1億円出資すると、年3400万円の売上が発生します。航空機は減価償却資産で、減価償却費が年6000万円計上できます。すると、不動産所得は2400万円の赤字となり、損益通算で給与所得から差し引いて、源泉徴収された所得税を還付にすることができます。そして、5~6年たってから航空機を売却し、売却益を2億4000万円得ます。
この事業について組合による航空機リースの共同事業として不動産所得を申告していましたが、税務調査では、実態は投資であり損益通算のできない雑所得として認定されました。これについて、納税者側は争う姿勢をみせたわけです。
争点のなかで、国側はオペレーティング・リースが、日本の租税歳入そのものを取引対象とした異常な法形式であるかのように主張しました。航空機リースの事業では利益は得られず、納税額の圧縮を前提とした商品であるといったわけです。
「リースだけでは利益が出ないかもしれません。ただ、所得税が還付になりますから、それを含めると得しますよ」などと勧誘した可能性も否めません。
しかしながら、リース事業だけでも利益が出る可能性は十分にあり、合理的な経済人であれば、税負担の軽減を動機・目的として契約を選択することは自然かつ合理的です。よって、国の主張には理由がなく、納税者の取引が認められることとなりました。
しかし、国は敗訴して、それで終わりではありません。

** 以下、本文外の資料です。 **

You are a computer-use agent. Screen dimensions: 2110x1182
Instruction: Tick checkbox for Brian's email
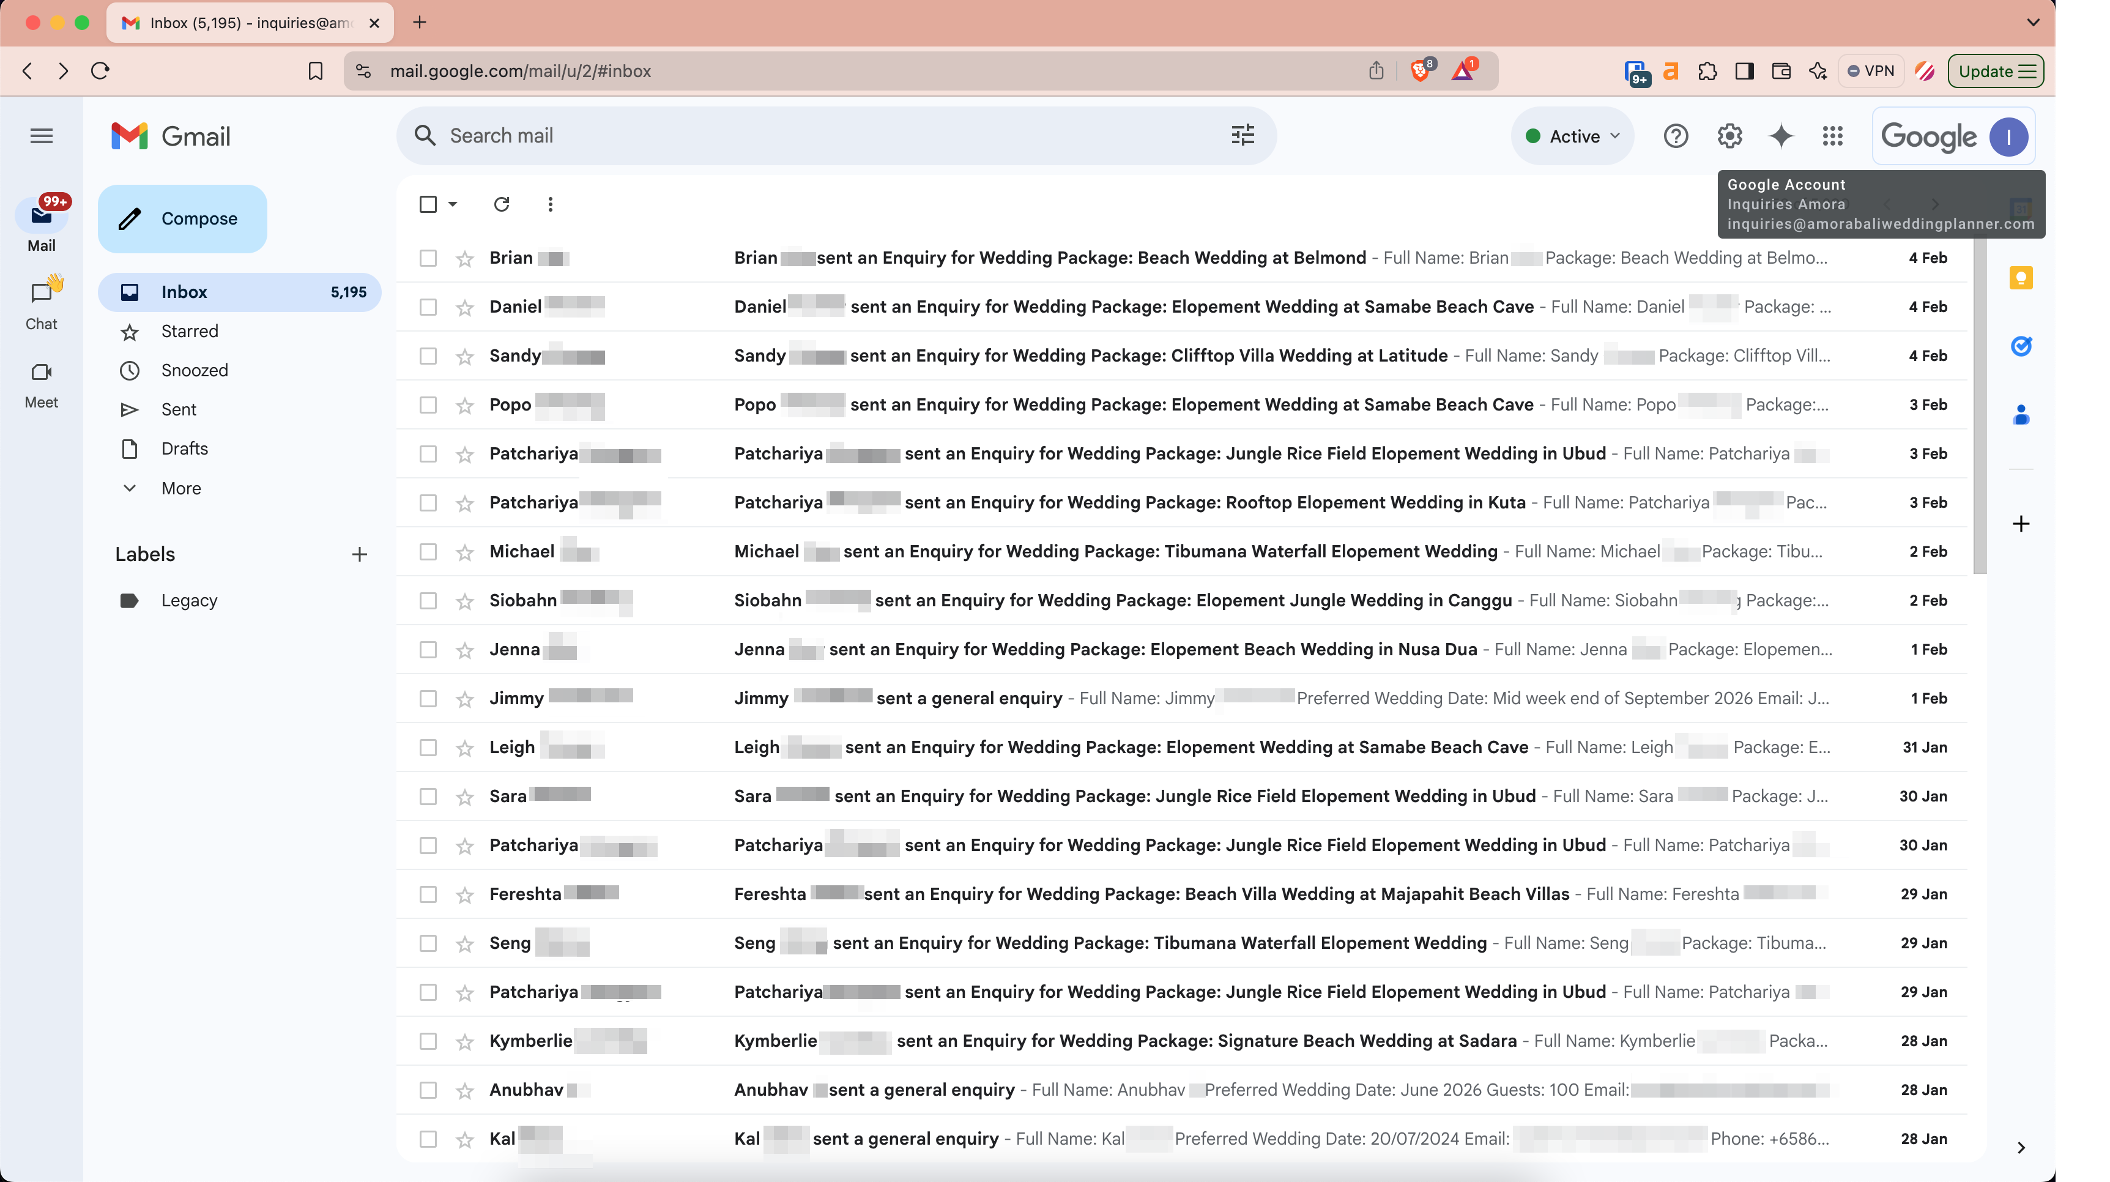pyautogui.click(x=428, y=258)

あらたな法律を創設し、今後の取引に備えました。
【租税特別措置法41条の4の2(抜粋)】
組合事業から生ずる不動産所得の金額の計算上、(略)損失の金額は、(略)生じなかったものとみなす。
つまり、個人がオペレーティング・リースで損失を出しても、ほかの所得と損益通算ができなくなったわけです。
お金持ちは、常に節税の方法を探しています。顧問契約している一般の税理士さんでは、新たなスキームを提案してくれることは少ないからです。そうすると、オペレーティング・リースのような規模の大きいスキームを考える人たちが活躍する機会が生まれます。租税回避と認定されないような、合理的な範囲での節税方法が、みなさんの耳元に届くことを願います。